■ Problem requirements ■
Please show each line of the listing where "column" is present.

■ Available data ■

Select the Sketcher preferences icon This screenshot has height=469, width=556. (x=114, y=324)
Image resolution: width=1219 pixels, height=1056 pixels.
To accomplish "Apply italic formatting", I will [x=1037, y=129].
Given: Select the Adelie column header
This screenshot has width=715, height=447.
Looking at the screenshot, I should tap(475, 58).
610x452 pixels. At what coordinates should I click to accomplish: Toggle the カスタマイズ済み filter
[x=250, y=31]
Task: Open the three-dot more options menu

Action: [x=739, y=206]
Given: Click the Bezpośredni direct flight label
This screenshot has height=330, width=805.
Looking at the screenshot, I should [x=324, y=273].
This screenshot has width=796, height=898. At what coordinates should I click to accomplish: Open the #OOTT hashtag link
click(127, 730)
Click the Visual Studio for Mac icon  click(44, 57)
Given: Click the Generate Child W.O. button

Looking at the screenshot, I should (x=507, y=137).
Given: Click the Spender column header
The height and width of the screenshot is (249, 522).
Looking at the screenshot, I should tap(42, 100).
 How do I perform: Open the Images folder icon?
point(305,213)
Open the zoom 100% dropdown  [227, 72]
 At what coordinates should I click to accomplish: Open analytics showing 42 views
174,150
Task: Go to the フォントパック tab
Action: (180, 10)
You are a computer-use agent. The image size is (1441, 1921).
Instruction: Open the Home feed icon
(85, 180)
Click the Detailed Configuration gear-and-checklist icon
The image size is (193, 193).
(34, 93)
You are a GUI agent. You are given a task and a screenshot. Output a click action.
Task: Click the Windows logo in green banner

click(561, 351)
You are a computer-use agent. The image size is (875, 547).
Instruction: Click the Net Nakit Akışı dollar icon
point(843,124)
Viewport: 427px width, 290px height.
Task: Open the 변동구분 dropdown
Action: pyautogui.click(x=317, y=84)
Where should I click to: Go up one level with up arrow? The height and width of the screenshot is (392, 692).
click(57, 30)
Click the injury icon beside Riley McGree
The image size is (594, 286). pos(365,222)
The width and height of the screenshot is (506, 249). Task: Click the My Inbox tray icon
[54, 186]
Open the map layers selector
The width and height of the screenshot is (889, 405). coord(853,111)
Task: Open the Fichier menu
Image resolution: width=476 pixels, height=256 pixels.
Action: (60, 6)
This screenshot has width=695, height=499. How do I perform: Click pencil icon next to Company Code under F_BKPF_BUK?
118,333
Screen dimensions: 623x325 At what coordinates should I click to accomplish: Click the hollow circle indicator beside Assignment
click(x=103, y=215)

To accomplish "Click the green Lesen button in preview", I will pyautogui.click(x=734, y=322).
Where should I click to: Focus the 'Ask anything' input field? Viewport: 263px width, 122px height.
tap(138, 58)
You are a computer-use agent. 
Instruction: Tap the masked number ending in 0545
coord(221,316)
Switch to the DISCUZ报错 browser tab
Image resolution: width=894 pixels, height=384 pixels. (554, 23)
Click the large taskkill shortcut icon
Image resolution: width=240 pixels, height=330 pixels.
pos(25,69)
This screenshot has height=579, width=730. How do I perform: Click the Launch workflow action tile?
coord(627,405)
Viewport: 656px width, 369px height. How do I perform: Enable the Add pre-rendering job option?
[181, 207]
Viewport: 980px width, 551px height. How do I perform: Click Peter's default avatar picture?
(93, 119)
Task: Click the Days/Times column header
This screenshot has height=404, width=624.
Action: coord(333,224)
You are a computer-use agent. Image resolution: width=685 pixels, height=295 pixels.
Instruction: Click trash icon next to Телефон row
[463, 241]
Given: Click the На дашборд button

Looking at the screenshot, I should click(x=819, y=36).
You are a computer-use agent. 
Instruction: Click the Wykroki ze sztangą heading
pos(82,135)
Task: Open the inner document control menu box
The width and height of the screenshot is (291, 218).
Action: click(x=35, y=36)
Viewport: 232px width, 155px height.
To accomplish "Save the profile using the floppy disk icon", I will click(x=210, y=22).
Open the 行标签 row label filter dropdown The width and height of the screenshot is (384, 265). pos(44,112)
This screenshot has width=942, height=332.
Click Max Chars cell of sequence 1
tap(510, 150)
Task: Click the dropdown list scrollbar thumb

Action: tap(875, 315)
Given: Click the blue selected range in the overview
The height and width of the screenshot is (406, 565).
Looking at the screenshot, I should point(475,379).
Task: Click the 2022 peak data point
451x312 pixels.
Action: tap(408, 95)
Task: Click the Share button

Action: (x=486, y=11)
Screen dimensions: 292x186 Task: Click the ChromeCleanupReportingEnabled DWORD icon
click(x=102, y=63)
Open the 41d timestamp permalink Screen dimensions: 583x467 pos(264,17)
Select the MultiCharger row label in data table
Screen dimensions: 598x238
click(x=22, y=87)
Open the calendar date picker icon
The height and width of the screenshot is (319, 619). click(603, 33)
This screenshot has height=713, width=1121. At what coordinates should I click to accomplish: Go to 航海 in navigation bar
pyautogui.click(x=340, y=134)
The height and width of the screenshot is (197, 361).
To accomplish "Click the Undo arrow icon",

■ Response to the exercise ■
Given: Select the Adelie column header
Given: Click the Spender column header
Task: Click the Days/Times column header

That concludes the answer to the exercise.